Morte de Adónis

Morte de Adónis (par)

François Boucher (1703-1770), Paris, c.1733

Óleo sobre tela

A Obra / A História:
Estas duas obras, da autoria do pintor francês François Boucher, mostram dois momentos da vida de Adónis – o nascimento e a morte – a partir dos quais podemos desenvolver a trágica história deste personagem da mitologia grega.

Mirra, mãe de Adónis, era filha de Tias, rei da Síria. Este tinha-se vangloriado de que a sua filha era mais bonita do que Afrodite, o que provocou a cólera da deusa que, como vingança, levou Mirra a desejar o seu próprio pai. Ajudada pela sua ama, Mirra consegue enganar Tias e durante doze noites partilha o leito com ele até que, na última noite, este descobre a infâmia e tenta matar a filha. Afrodite, apiedando-se desta, transforma-a em árvore.

Nesta pintura assistimos ao nascimento de Adónis, fruto dessa relação incestuosa. O bebé acaba de nascer, atravessando a cortiça da árvore, ajudado por ninfas, as quatro jovens à direita da tela. Afrodite, em pé apoiada na árvore, fica admirada com a beleza da criança e entrega-a a Perséfone, rainha do mundo subterrâneo – mundo dos mortos – que aparece aqui ajoelhada com o bebé nos braços, para que o esconda e cuide.

Adónis cresce transformando-se num formoso jovem, o que será motivo de disputa entre Afrodite e Perséfone, ambas loucamente apaixonadas por ele. Para evitar outros males, Zeus vê-se obrigado a intervir e decide que Adónis passe um terço do ano com cada uma delas e o restante terço onde ele o entender, sendo que o jovem prefere a companhia de Afrodite.

 

No segundo quadro – A Morte de Adónis – Boucher plasma o trágico final da história de Adónis. Num dia de caçada, o jovem é atacado por um javali, animal contra o qual o tinha alertado Afrodite e que, segundo algumas tradições, teria sido enviado por Artemísia, deusa da caça que protege a castidade dos jovens, apartando-os da influência da deusa do amor, ou, segundo outras, seria uma vingança de Ares, amante de Afrodite.
☆ ☆ ☆
OBJETIVO 1. Enumere todas as personagens da mitologia grega nomeadas no texto sobre Adónis, excluindo o pintor.
OBJETIVO 2. Por favor, reproduza sem alterações o trecho dos registos abaixo que vai da linha que contém "Given: Enable the HOLO sight toggle" até à linha que contém "Instruction: Go back", ambas incluídas, sem as imagens.
☆ ☆ ☆
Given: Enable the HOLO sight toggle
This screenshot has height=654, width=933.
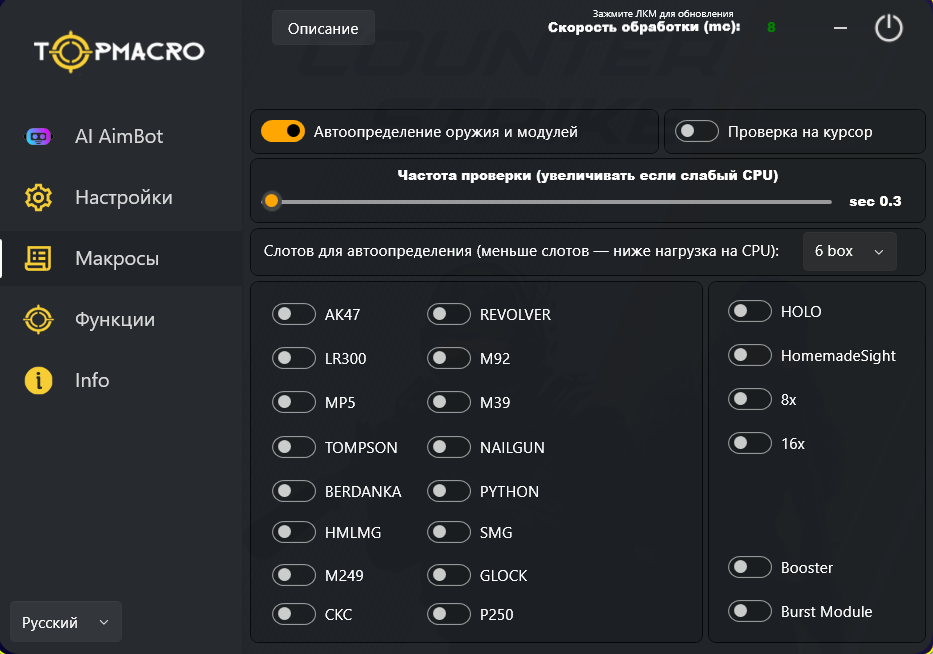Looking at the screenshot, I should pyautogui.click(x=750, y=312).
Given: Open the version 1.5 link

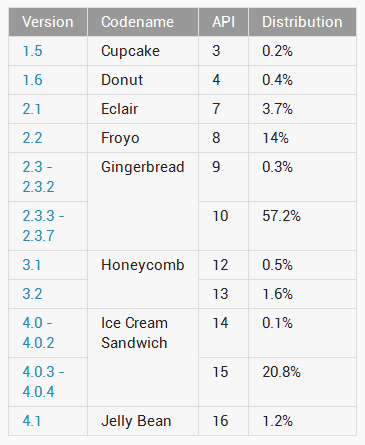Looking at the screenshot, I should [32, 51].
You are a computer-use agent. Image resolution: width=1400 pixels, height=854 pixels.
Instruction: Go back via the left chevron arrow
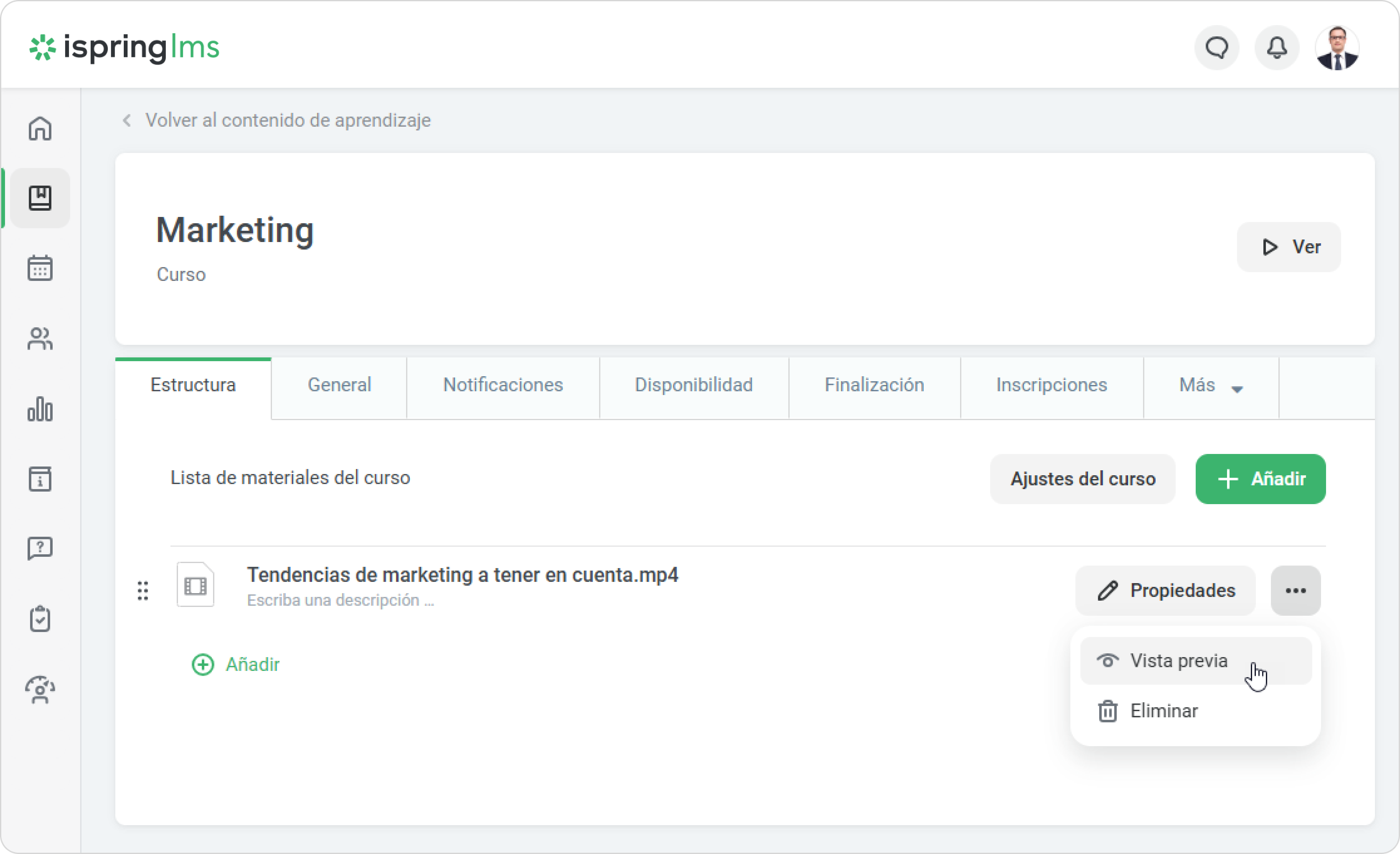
☆ ☆ ☆
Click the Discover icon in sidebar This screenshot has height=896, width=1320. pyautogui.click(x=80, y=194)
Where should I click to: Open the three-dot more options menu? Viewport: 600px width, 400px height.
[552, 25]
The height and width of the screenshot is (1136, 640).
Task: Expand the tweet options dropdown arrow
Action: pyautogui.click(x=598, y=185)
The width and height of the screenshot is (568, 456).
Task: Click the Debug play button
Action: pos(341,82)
☆ ☆ ☆
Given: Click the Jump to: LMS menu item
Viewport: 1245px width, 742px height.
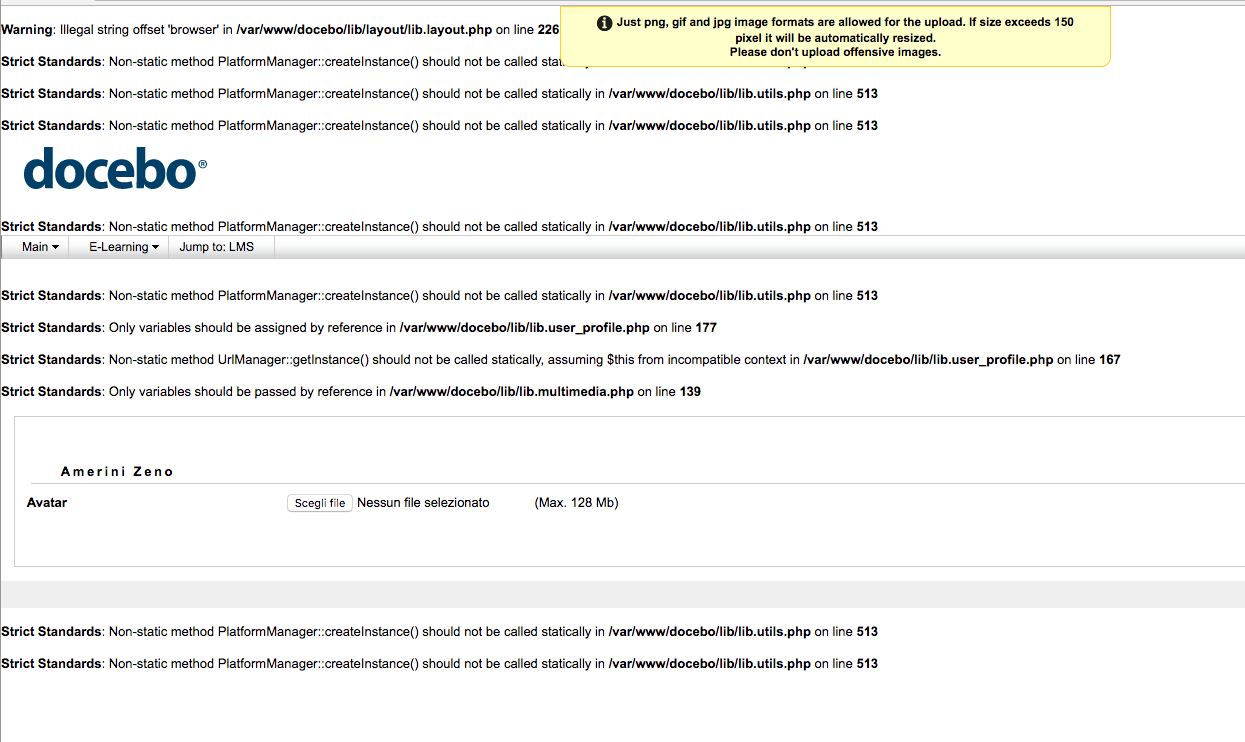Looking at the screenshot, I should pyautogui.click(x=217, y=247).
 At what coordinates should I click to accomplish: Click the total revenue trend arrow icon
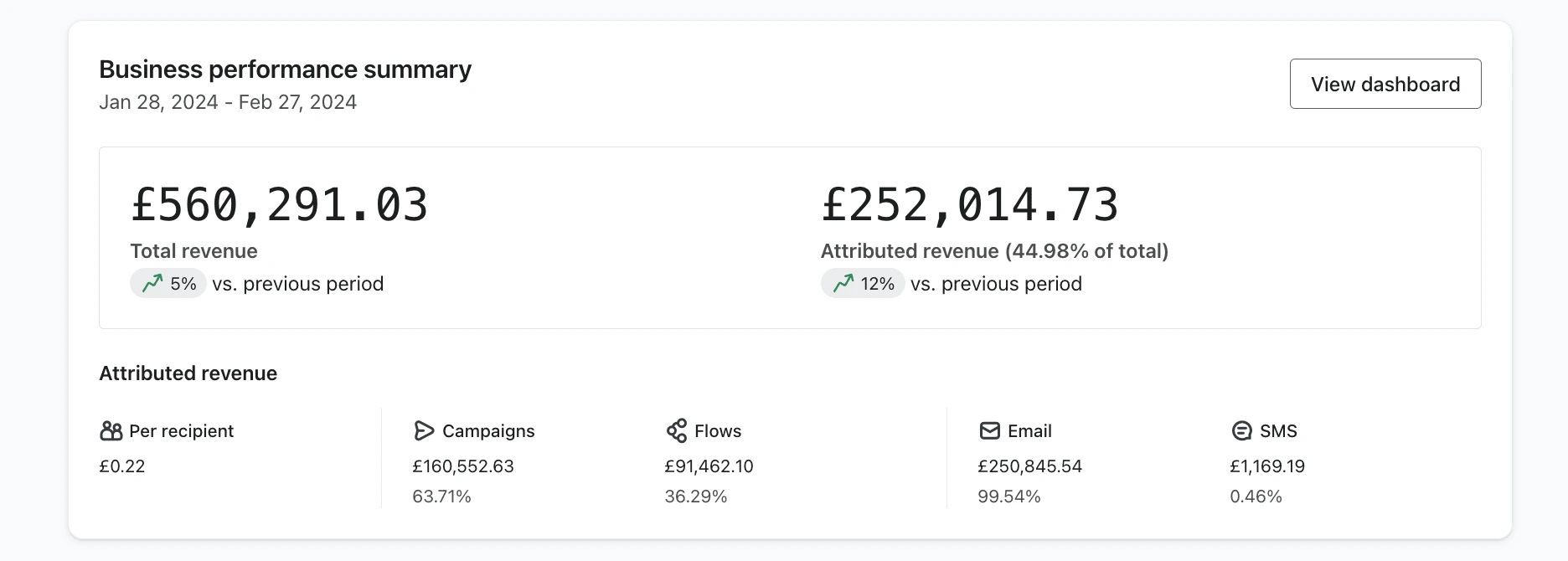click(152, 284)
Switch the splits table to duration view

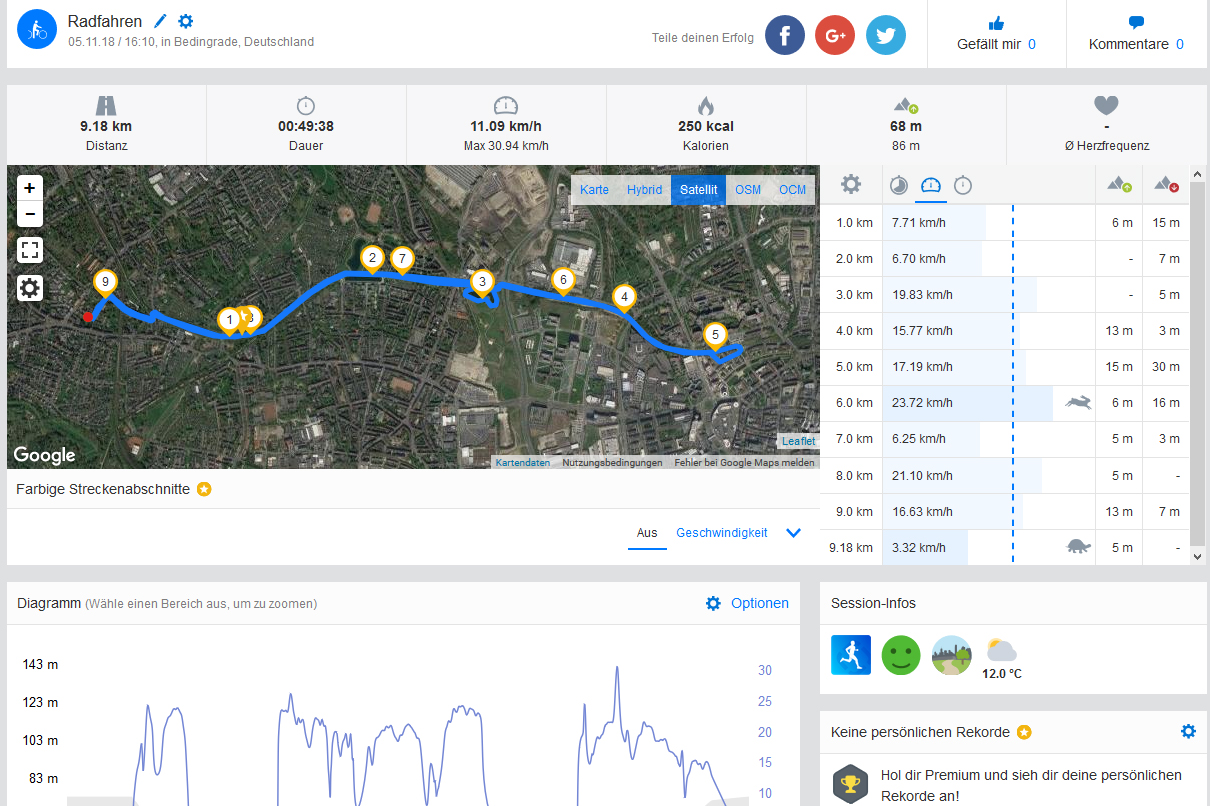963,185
☆ ☆ ☆
RESPOSTA COMPLETA 1. Adónis, Mirra, Tias, Afrodite, Perséfone, Zeus, Artemísia, Ares

RESPOSTA COMPLETA 2.
Given: Enable the HOLO sight toggle
This screenshot has height=654, width=933.
Looking at the screenshot, I should pyautogui.click(x=750, y=312).
Given: Open the version 1.5 link

Looking at the screenshot, I should [32, 51].
You are a computer-use agent. Image resolution: width=1400 pixels, height=854 pixels.
Instruction: Go back via the left chevron arrow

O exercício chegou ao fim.